Document section below:
Dr. Kang obtained his Ph.D. in Biochemistry in South Korea. At that time, he developed a substance for suppressing epilepsy and researched the discovery of new substances related to arteriosclerosis. Afterward, he worked as a research professor at the Catholic University of Daegu, teaching students while studying the mechanism of action of new anti-cancer substances. As a postdoctoral researcher at the University of Pittsburgh in the United States, Dr. Kang conducted autophagy-related research with Dr. Yin and mitochondrial protease function research with Dr. Maurizi at NCI. For the past ten years, Dr. Kang has researched pulmonary fibrosis and liver disease with Dr. Leof and Dr. LaRusso at the Mayo Clinic. He has also mentored graduate students as an assistant professor and is currently working as a reviewer for several journals. Currently, his research explores challenges of drug delivery among the tumor microenvironment related to the blood-brain barrier and malignant glioma.
Sanghee earned her Master's degree from Seoul National University in Neuroscience. Prior to the NIH, she performed cGMP and GLP cell manufacturing and drug therapy on neonatal hypoxic-ischemic encephalopathy animal model with mechanism research at Johns Hopkins University and Millipore Sigma dedicated to neuroscience, cancer research, molecular biology and cell biology. Her current research explores the permeability of the blood-tumor barrier among malignant gliomas in in vitro and rodent glioma models.
End of Document section.
Records provided below:
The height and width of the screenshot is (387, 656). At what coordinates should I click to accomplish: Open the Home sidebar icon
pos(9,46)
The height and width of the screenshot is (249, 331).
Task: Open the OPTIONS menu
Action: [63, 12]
End of Records provided.
> **Required action**: Extend the researcher biographies from the point where they end, continuing directly after the closing sentence about Sanghee's current research.

> **Written response**:
Minhye earned her B.S. in Biological Science from Sungkyunkwan University and an M.S. in Medicine from Seoul National University in South Korea where she performed molecular biology and genomics research. She then worked at Korea Institute of Science and Technology in Proteomics and worked at Johns Hopkins University in Neuroscience. Her current work focuses on the role of transient blood-tumor barrier disruption to enhance CNS drug delivery, using allograft and xenograft rodent glioma models.
Melissa Cesaire earned her Bachelor of Science in Biology with a concentration in Developmental Biology and Genetics from Penn State University. Her undergraduate thesis explored researchers’ views on how Adverse Childhood Experiences (ACE), epigenetic mechanisms, and poor health-related outcomes are interrelated. In the Summer of 2021, she investigated the causes behind hyperinsulinism and helped characterize the ABCC8 inactivating mutation in the Zebrafish model at the Laboratory of Dr. Diva D. De León Crutchlow, at the Children’s Hospital of Philadelphia. Melissa Cesaire was selected as a National Institutes of Health, Undergraduate Scholarship Program Scholar (UGSP), and was hired by the NIH Office of the director as a full-time federal employee upon graduation. Her current work focuses on evaluating drug proteins that can transiently disrupt tight junctions between endothelial cells of the BBB to improve drug delivery to malignant glioma. Melissa is currently applying to MD and MD/PhD programs for a future career in medicine.
Kayen is originally from Seattle and earned his B.A. from Vassar College in neuroscience and behavior with a minor in chemistry. As an undergraduate, he investigated the role of prelimbic astrocytes in a spatial working memory paradigm. Currently, he is focusing on understanding the migratory patterns of cancer cells with different chemotherapeutic agents and evaluating drug entry using glioma model intratumoral microdialysis sampling. Kayen is currently applying to MD and MD/PhD programs for a future career in medicine.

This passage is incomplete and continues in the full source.